You could use a GUID--basically a pseudo-random number such the expected
time to pick a duplicate is on the order of the lifetime of the universe.
But GUID's are big and ugly, and it would be nice to just have an integer.
Presumably, one of the things you'd like is to have inserts in different
threads run concurrently--so your increment field should be unique, even in
threads that haven't committed yet.
Here's a scheme that may help. Yes, it has an extra table. But it mostly
does what you want.
create table global_increment (
value int not null primary key auto_increment
You create a new value by
insert into global_increment values (0);
Once you've got a new value, it's yours. You can commit it immediately or
not, as you like, and still use it in your other tables without
Unfortunately, the global_increment table grows, and you need to delete old
values. One way to do this is to estimate how many values are likely to
still belong to current transactions. You can then do:
delete from global_increment where value < (<your_value> -
(We use something like this as part of a scheme to automatically update
information shown on client screens when the database changes.)

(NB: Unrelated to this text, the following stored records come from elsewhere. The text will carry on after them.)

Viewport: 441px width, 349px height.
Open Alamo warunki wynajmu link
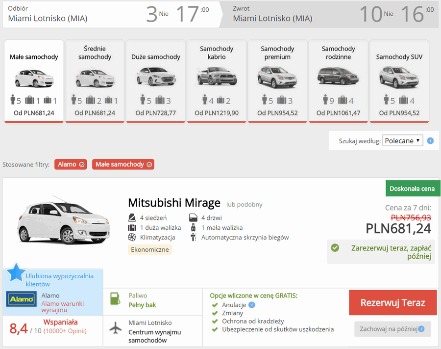(x=62, y=306)
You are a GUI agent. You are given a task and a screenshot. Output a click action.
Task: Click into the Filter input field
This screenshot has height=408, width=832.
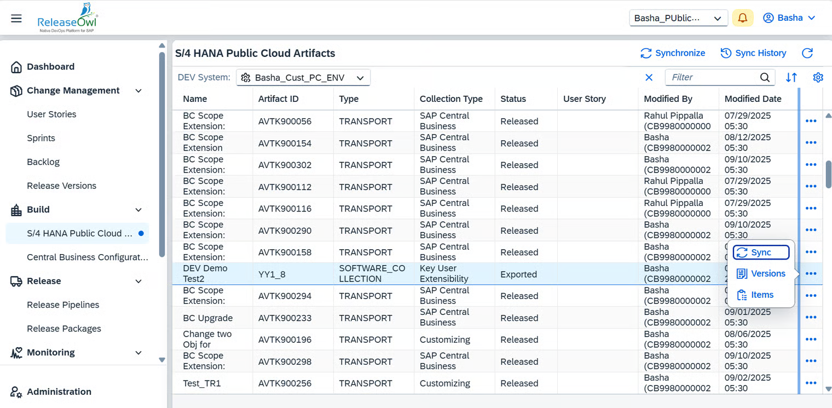coord(712,77)
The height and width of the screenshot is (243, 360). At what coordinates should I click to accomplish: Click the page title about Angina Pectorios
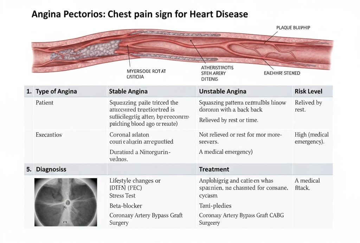pyautogui.click(x=140, y=14)
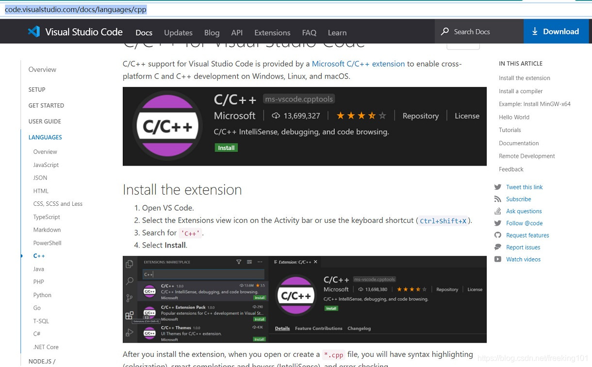Click the browser address bar showing the docs URL
This screenshot has height=367, width=592.
75,9
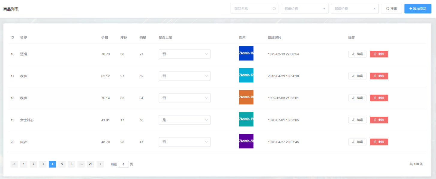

===== original message follows =====
From: "Martijn Tonies" <m.tonies@stripped>
To: "Konrad Kieling" <konrad.kieling@stripped>,
"mysql List" <mysql@stripped>
Subject: Re: global object-id
Date: Thu, 10 Feb 2005 16:57:49 +0100
> is there a simple way (ie without creating and deleting datasets in an
> extra table) to use an auto_increment id field in several tables. no
> table has to have all ids, so i cannot use the field of a master table
> in childs. it seems one can use a sequence in postgresql in different
> tables. is it possible in a similar way?
"sequences" are separate objects used to generated, guess what,
sequential numbers. The actual usage of the numbers is undefined.
Auto-inc is auto-inc. Plain and simple. It's something related to
a column in a particular table. Each table can have it's own
"instance" of 1 (and only 1) auto-incrementing column.
Short answer: no.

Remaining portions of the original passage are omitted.